Slow kilka na goraco o Chieftec MESH :-)

Autor: Soulsick <soulsick.net_at_gmail.com>
Data: Thu 22 Mar 2007 - 23:21:54 MET
Content-Type: text/plain; charset="iso-8859-2"
Message-ID: <42b38$46030181$539065a3$9086@news.chello.pl>

Noz nie moge sie po prostu nacieszyc wiec na goraco wrzucam kilka
przemyslen :-).

Posiadam wersję Midi-Long i faktycznie nie kłamali.

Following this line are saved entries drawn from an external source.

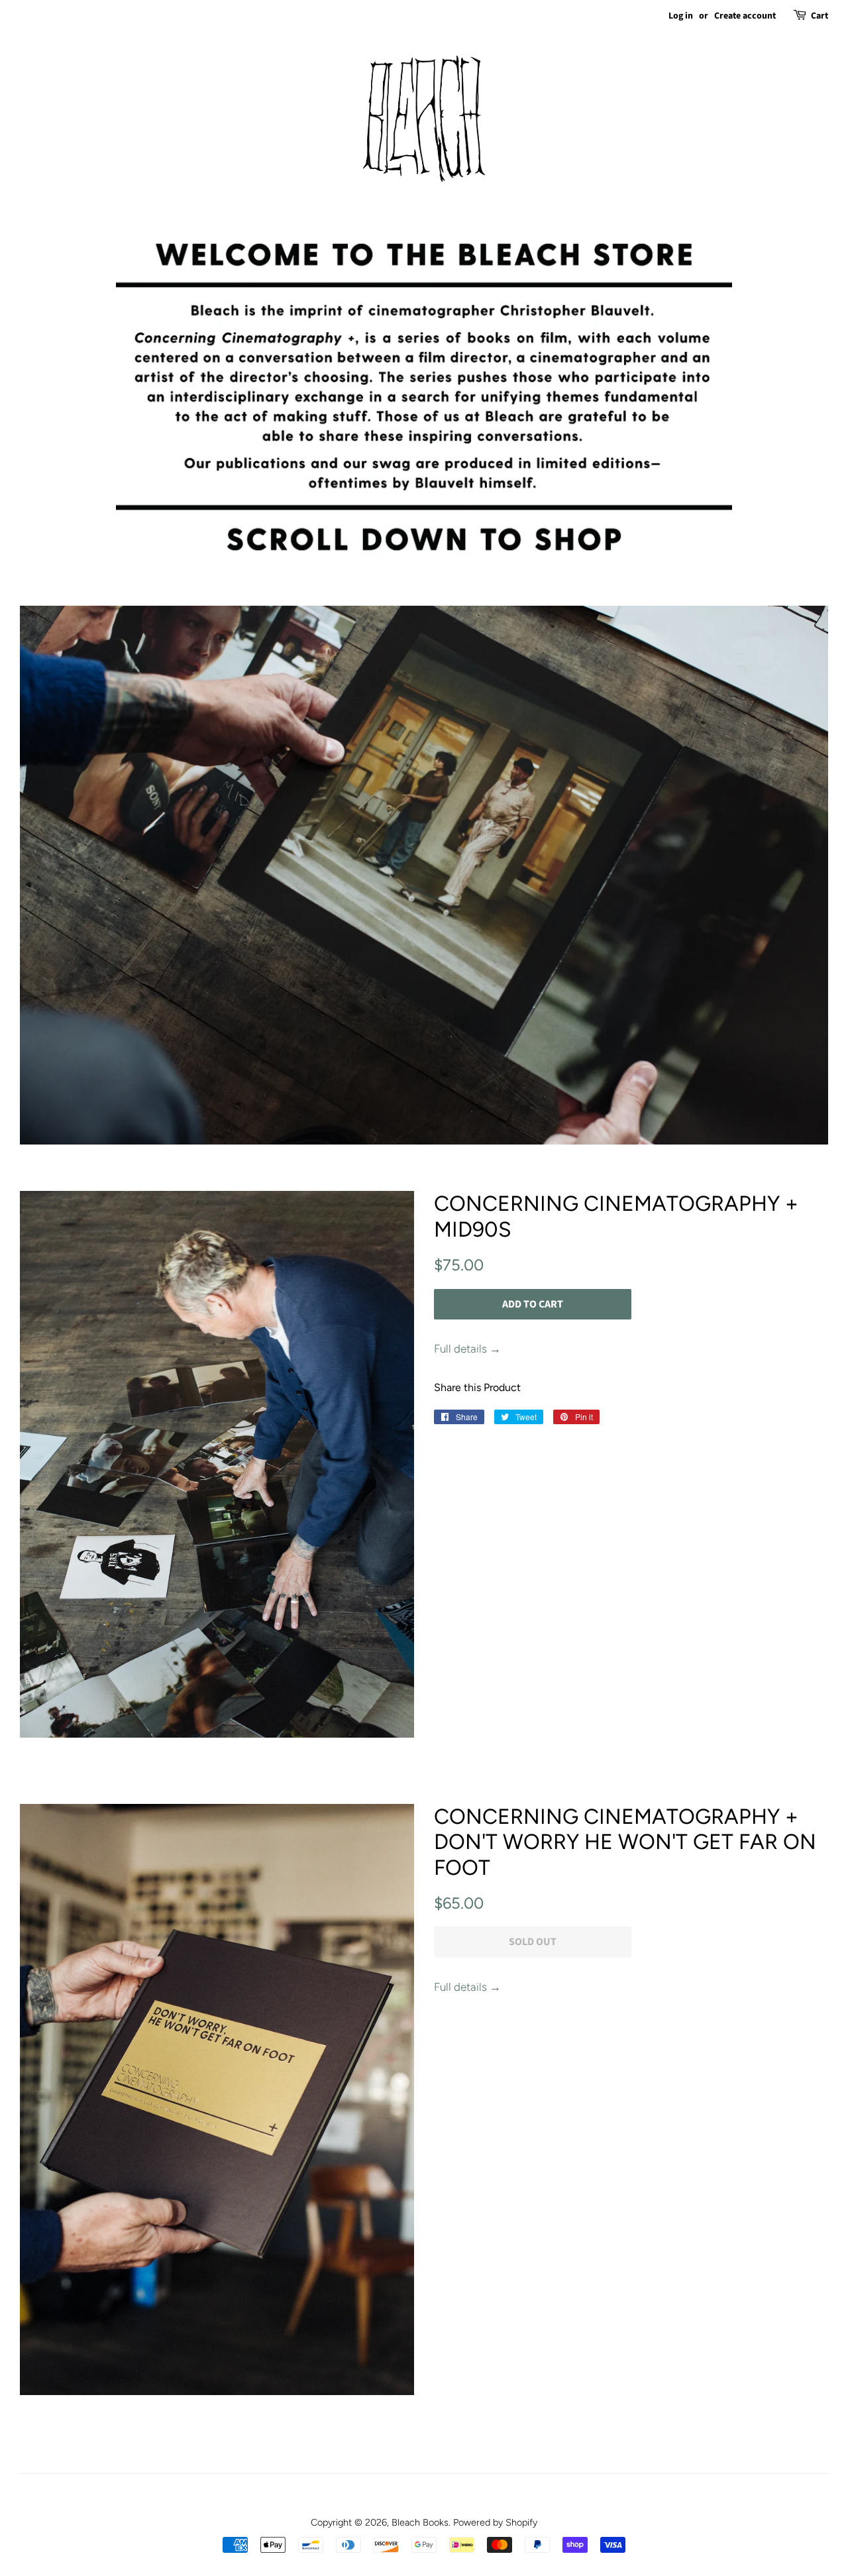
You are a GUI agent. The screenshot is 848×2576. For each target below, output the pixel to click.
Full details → (467, 1348)
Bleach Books (420, 2522)
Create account (745, 16)
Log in (680, 16)
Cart (819, 16)
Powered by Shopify (495, 2522)
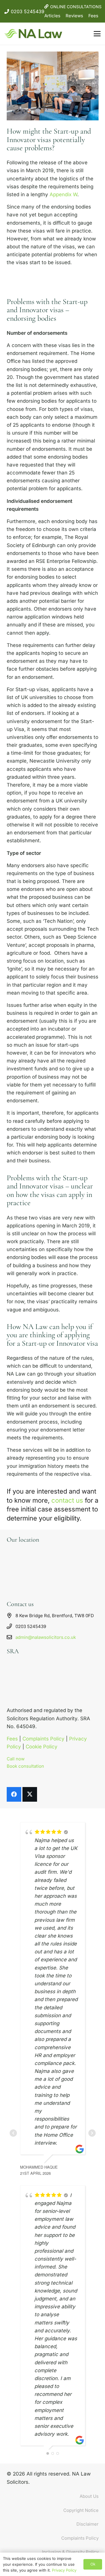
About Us (89, 2496)
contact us (67, 1500)
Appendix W (63, 194)
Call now (15, 1759)
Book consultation (25, 1766)
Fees (93, 15)
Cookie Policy (41, 1747)
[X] (29, 1794)
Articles (52, 15)
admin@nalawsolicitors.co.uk (45, 1637)
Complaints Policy (43, 1739)
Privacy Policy (64, 2570)
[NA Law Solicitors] (33, 34)
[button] (97, 33)
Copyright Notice (81, 2510)
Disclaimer (87, 2524)
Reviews (74, 15)
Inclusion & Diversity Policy (70, 2552)
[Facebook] (14, 1794)
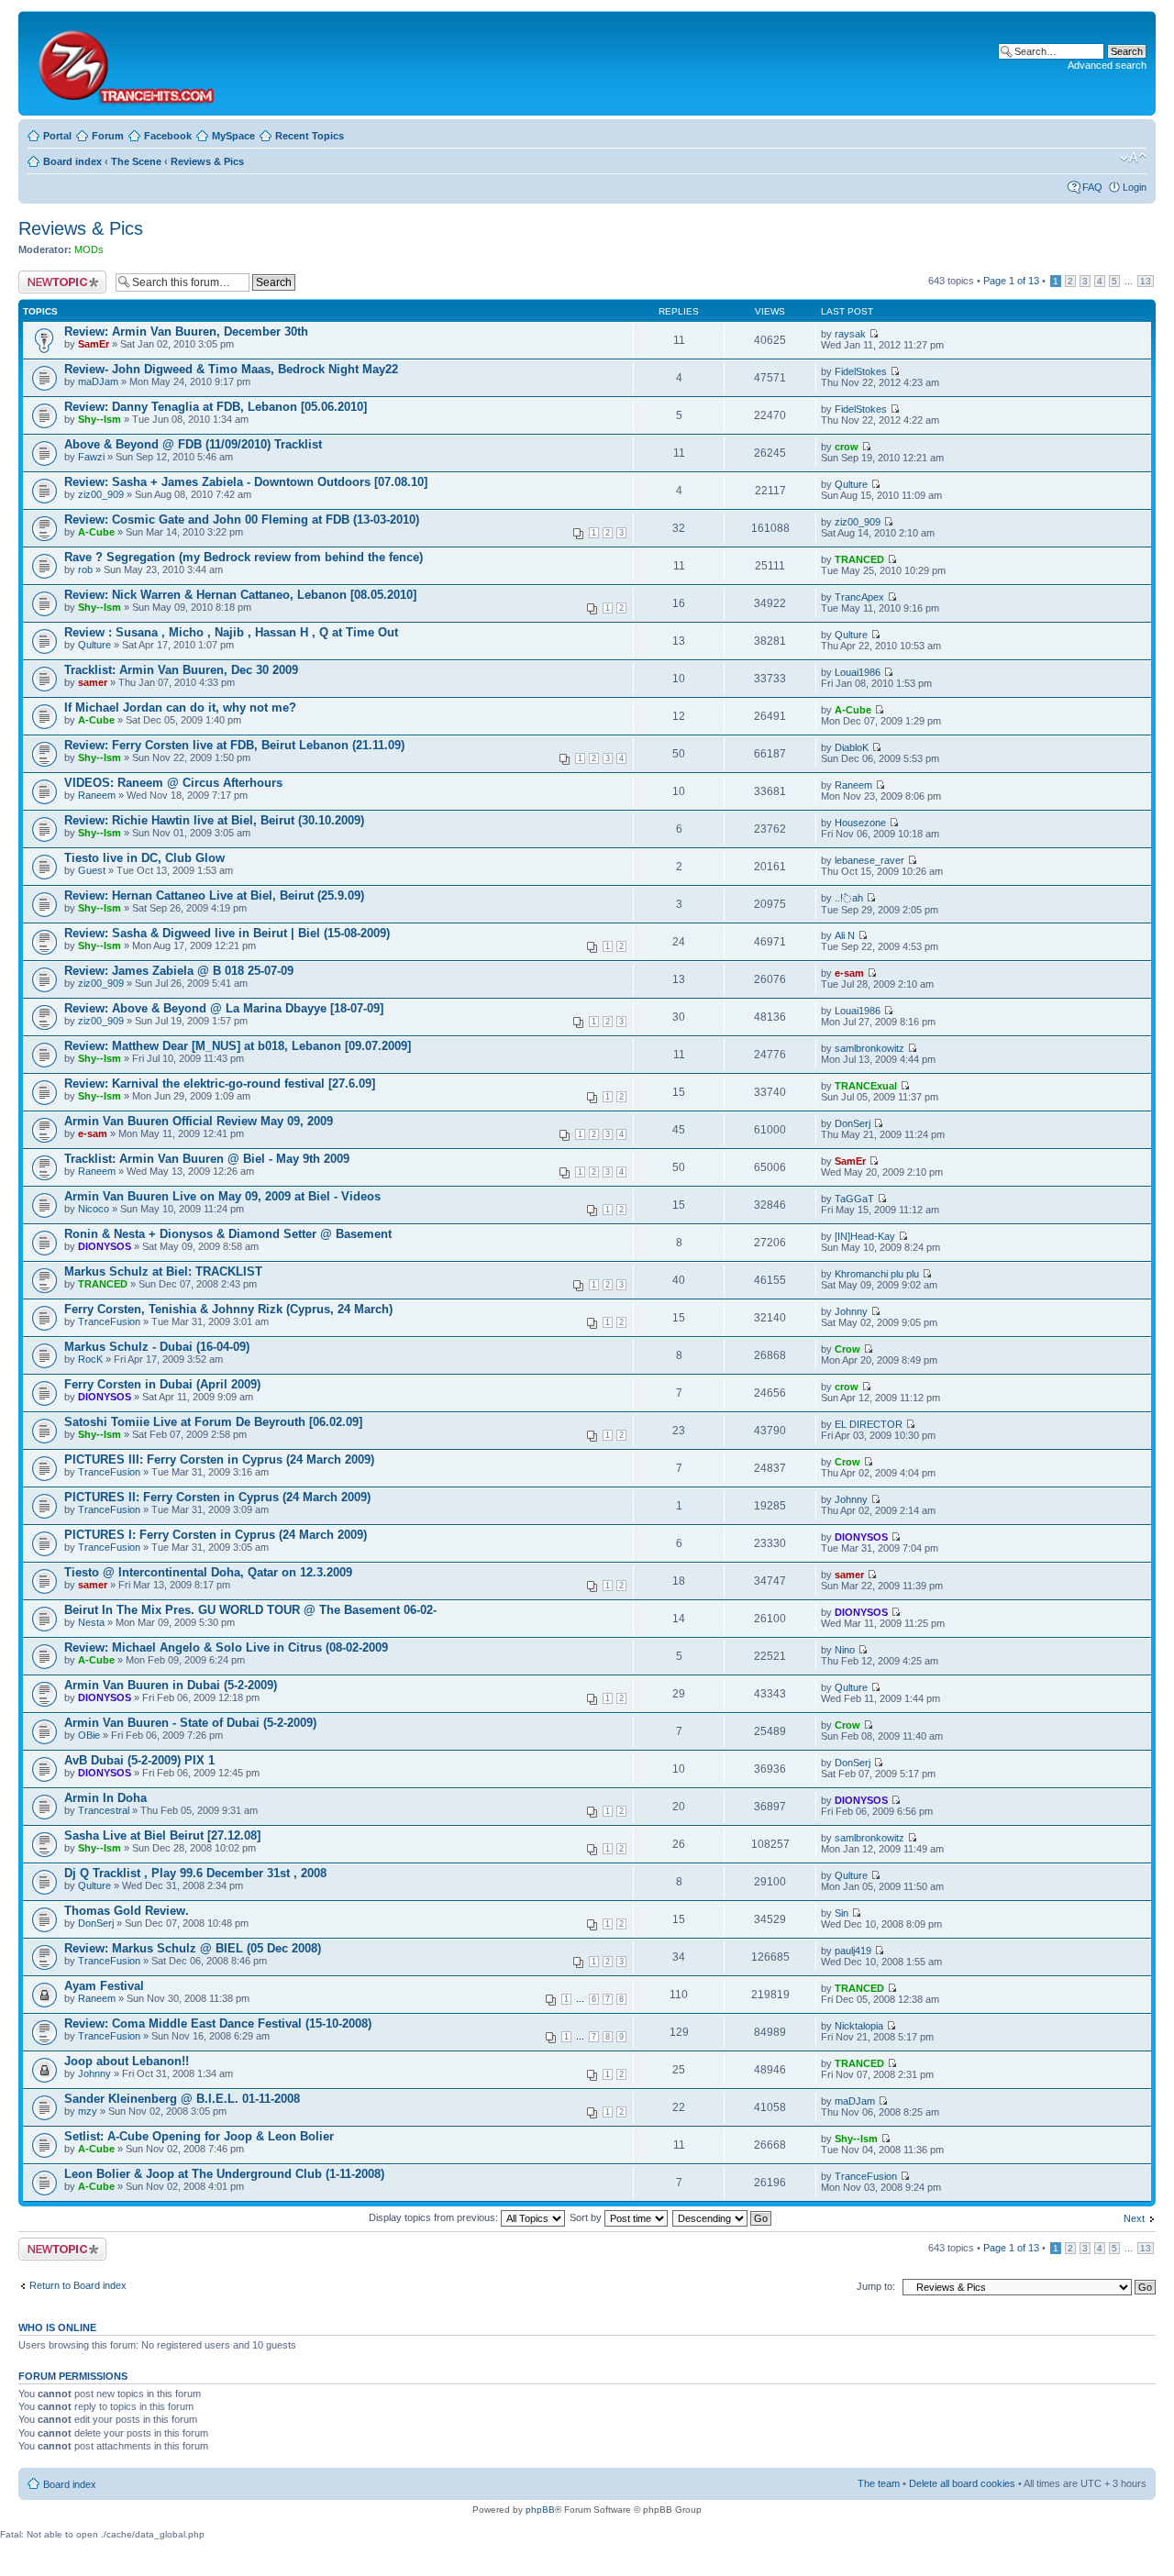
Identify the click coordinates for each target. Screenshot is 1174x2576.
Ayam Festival (104, 1986)
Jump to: (876, 2286)
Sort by (587, 2217)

Ma wymiar Big-Towera
klasy Codegen Super Pałer.
Na dzien dobry - jedno rozciecie palca ;-), w okolicach zasilacza
zamontowana jest brzytwa.
Montaz -> wszystko do wyczytania na stronie producenta, jednak bylbym o
wiele bardziej szczesliwy, gdyby dalo sie z tych udogodnien zrezygnowac na
rzecz bardziej tradycyjnej srubkologii (zwlaszcza z HDD). Miejsca w srodku
jak w hangarze, wkładać tam mATX trochę głupio aż ;-).
Wykonana jest "po niemiecku" czyli faktycznie kilkanascie kg blachy.
Miejsca na wentylatorki są fajne, jednak ten niebieski panel trochę
tandetny niestety :/. Przy założeniu 1x12cm AC FAN12L i 2x92mm z boku na 7V
błoga cisza, a temperatury nizsze o 5 stopni w stusunku do tego co mialem w
zwyklym midi Codegena.

Niestety obudowa polegla przy syfie zwanym WD 160GB ATA. Dranstwo wpada w
takie wibracje, ze nawet ta buda nie jest w stanie ich wytlumic, trzeba by
go wieszac w jakis sankach czy cos... Mniej wibracji czuje kladac reke na
20kW silniku indukcyjnym niz na tym dysku :/. Moze on ma naped diesla albo
cos? :/ Az ciezko uwiezyc ze lozysko od roku chodzi i nie rozsypalo sie w
pyl :/. Komputer wydaje mi zatem oprocz cichego Seagetowskiego
szumo-szwistu basowy Caviarowy pomruk :-).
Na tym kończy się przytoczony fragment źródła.